ASSIGNMENT> Output an exact reproduction of the data.

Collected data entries
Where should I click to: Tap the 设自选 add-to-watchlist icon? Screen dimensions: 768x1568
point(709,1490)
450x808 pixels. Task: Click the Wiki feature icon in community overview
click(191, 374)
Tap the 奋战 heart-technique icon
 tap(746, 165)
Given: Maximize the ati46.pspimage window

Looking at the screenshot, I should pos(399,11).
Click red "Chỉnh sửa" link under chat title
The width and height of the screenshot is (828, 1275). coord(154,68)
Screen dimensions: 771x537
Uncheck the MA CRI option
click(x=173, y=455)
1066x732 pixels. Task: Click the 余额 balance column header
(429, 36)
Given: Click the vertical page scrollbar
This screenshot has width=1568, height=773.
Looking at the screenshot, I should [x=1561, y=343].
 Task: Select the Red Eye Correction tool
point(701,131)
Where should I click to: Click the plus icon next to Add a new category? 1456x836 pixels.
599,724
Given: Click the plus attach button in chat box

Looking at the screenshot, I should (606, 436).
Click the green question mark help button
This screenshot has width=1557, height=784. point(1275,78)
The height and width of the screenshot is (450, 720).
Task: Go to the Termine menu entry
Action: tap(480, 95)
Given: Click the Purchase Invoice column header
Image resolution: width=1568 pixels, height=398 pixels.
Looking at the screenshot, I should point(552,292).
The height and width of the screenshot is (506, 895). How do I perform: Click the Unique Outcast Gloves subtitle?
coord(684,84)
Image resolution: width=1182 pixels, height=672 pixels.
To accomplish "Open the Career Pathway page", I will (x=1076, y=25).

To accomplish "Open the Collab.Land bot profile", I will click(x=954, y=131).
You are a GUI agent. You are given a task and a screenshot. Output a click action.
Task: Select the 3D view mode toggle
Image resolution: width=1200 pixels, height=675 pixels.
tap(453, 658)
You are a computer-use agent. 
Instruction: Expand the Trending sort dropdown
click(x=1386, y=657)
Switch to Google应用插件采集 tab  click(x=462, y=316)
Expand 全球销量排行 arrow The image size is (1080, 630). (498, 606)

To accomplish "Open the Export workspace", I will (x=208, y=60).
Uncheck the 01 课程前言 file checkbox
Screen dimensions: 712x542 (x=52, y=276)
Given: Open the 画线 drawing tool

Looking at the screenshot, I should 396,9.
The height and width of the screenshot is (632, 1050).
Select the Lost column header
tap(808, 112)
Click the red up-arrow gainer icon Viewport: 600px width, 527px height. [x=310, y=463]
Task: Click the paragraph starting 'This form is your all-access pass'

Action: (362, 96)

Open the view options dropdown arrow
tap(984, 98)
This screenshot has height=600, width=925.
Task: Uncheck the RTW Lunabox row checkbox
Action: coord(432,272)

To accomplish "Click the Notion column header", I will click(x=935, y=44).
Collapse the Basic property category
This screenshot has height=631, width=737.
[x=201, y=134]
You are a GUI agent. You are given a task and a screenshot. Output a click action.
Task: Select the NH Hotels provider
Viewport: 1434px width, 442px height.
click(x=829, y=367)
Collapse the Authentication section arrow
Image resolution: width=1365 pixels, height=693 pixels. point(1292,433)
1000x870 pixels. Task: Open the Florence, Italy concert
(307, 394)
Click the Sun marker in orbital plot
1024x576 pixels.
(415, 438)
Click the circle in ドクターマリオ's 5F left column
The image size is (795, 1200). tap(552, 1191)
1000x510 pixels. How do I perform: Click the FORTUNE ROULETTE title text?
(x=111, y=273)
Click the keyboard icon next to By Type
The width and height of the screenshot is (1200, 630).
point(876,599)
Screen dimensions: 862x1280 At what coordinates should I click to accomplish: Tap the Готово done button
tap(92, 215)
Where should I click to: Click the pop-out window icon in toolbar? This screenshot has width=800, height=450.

WRITTEN REPLY>
Where should I click to: Tap the 设自选 add-to-watchlist icon? Screen dimensions: 768x1568
point(709,1490)
450x808 pixels. Task: Click the Wiki feature icon in community overview
click(191, 374)
Tap the 奋战 heart-technique icon
 tap(746, 165)
Given: Maximize the ati46.pspimage window

Looking at the screenshot, I should pos(399,11).
Click red "Chỉnh sửa" link under chat title
The width and height of the screenshot is (828, 1275). coord(154,68)
Screen dimensions: 771x537
Uncheck the MA CRI option
click(x=173, y=455)
1066x732 pixels. Task: Click the 余额 balance column header
(429, 36)
Given: Click the vertical page scrollbar
This screenshot has width=1568, height=773.
Looking at the screenshot, I should [x=1561, y=343].
 Task: Select the Red Eye Correction tool
point(701,131)
Where should I click to: Click the plus icon next to Add a new category? 1456x836 pixels.
599,724
Given: Click the plus attach button in chat box

Looking at the screenshot, I should (606, 436).
Click the green question mark help button
This screenshot has width=1557, height=784. point(1275,78)
The height and width of the screenshot is (450, 720).
Task: Go to the Termine menu entry
Action: tap(480, 95)
Given: Click the Purchase Invoice column header
Image resolution: width=1568 pixels, height=398 pixels.
Looking at the screenshot, I should point(552,292).
The height and width of the screenshot is (506, 895). How do I perform: Click the Unique Outcast Gloves subtitle?
coord(684,84)
Image resolution: width=1182 pixels, height=672 pixels.
To accomplish "Open the Career Pathway page", I will (x=1076, y=25).

To accomplish "Open the Collab.Land bot profile", I will click(x=954, y=131).
You are a GUI agent. You are given a task and a screenshot. Output a click action.
Task: Select the 3D view mode toggle
Image resolution: width=1200 pixels, height=675 pixels.
tap(453, 658)
You are a computer-use agent. 
Instruction: Expand the Trending sort dropdown
click(x=1386, y=657)
Switch to Google应用插件采集 tab  click(x=462, y=316)
Expand 全球销量排行 arrow The image size is (1080, 630). (498, 606)

To accomplish "Open the Export workspace", I will (x=208, y=60).
Uncheck the 01 课程前言 file checkbox
Screen dimensions: 712x542 (x=52, y=276)
Given: Open the 画线 drawing tool

Looking at the screenshot, I should 396,9.
The height and width of the screenshot is (632, 1050).
Select the Lost column header
tap(808, 112)
Click the red up-arrow gainer icon Viewport: 600px width, 527px height. [x=310, y=463]
Task: Click the paragraph starting 'This form is your all-access pass'

Action: (362, 96)

Open the view options dropdown arrow
tap(984, 98)
This screenshot has height=600, width=925.
Task: Uncheck the RTW Lunabox row checkbox
Action: coord(432,272)

To accomplish "Click the Notion column header", I will click(x=935, y=44).
Collapse the Basic property category
This screenshot has height=631, width=737.
[x=201, y=134]
You are a GUI agent. You are given a task and a screenshot. Output a click action.
Task: Select the NH Hotels provider
Viewport: 1434px width, 442px height.
click(x=829, y=367)
Collapse the Authentication section arrow
Image resolution: width=1365 pixels, height=693 pixels. point(1292,433)
1000x870 pixels. Task: Open the Florence, Italy concert
(307, 394)
Click the Sun marker in orbital plot
1024x576 pixels.
(415, 438)
Click the circle in ドクターマリオ's 5F left column
The image size is (795, 1200). tap(552, 1191)
1000x510 pixels. How do I perform: Click the FORTUNE ROULETTE title text?
(x=111, y=273)
Click the keyboard icon next to By Type
The width and height of the screenshot is (1200, 630).
point(876,599)
Screen dimensions: 862x1280 At what coordinates should I click to accomplish: Tap the Готово done button
tap(92, 215)
Where should I click to: Click the pop-out window icon in toolbar? This screenshot has width=800, height=450.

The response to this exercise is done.